* Goal of the exercise *
From the records, return each line that has the word "computer" in it.

== Data supplied

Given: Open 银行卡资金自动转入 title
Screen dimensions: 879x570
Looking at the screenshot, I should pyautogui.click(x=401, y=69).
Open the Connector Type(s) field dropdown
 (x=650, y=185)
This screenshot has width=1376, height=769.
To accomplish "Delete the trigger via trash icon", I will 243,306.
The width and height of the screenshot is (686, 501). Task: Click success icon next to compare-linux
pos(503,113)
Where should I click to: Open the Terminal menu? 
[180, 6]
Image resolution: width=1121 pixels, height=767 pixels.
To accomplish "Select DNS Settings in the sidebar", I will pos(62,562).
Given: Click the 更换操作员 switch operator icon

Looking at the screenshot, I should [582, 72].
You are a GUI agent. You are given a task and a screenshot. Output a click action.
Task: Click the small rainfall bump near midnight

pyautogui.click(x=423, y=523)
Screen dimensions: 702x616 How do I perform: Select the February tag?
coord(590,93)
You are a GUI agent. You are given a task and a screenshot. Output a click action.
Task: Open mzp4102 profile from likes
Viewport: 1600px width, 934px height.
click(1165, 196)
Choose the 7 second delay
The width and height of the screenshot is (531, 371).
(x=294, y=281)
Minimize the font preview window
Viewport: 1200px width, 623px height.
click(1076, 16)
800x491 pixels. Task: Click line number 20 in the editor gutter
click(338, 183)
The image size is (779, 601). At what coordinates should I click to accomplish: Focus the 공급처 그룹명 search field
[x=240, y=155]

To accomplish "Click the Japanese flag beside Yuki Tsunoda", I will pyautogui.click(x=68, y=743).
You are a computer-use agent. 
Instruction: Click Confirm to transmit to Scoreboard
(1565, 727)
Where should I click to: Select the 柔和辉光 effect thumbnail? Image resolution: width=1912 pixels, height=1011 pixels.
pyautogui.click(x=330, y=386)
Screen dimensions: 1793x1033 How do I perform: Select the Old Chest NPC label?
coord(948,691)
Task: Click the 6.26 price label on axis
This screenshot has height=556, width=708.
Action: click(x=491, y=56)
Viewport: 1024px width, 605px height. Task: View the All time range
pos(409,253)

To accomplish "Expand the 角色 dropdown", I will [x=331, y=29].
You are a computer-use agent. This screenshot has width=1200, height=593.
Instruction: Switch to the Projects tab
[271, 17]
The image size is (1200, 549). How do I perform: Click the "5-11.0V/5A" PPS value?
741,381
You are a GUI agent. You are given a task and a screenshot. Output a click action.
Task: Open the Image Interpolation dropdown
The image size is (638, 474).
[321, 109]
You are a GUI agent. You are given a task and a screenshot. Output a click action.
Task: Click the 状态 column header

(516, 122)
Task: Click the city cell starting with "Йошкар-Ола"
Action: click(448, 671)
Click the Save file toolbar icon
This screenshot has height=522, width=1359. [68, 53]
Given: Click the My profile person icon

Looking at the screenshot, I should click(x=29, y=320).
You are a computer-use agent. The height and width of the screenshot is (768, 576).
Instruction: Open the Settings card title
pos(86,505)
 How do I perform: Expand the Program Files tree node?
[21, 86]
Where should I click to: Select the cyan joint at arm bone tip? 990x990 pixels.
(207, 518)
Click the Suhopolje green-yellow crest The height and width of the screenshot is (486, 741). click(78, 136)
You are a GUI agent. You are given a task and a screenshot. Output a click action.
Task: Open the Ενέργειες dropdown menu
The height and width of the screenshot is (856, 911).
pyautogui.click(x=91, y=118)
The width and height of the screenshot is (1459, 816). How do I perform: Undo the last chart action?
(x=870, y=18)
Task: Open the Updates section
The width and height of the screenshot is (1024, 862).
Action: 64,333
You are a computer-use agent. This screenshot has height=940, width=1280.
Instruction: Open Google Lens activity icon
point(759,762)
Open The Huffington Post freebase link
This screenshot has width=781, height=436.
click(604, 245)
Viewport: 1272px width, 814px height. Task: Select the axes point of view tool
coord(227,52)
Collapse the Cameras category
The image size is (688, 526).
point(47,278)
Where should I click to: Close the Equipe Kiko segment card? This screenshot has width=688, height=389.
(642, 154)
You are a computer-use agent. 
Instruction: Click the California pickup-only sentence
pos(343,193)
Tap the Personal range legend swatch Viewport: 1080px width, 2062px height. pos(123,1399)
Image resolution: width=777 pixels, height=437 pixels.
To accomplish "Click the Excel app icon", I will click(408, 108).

====

* Response to this exercise *
You are a computer-use agent. 
You are a computer-use agent. This screenshot has width=1200, height=593.
You are a computer-use agent. The height and width of the screenshot is (768, 576).
You are a computer-use agent. This screenshot has height=940, width=1280.
You are a computer-use agent. 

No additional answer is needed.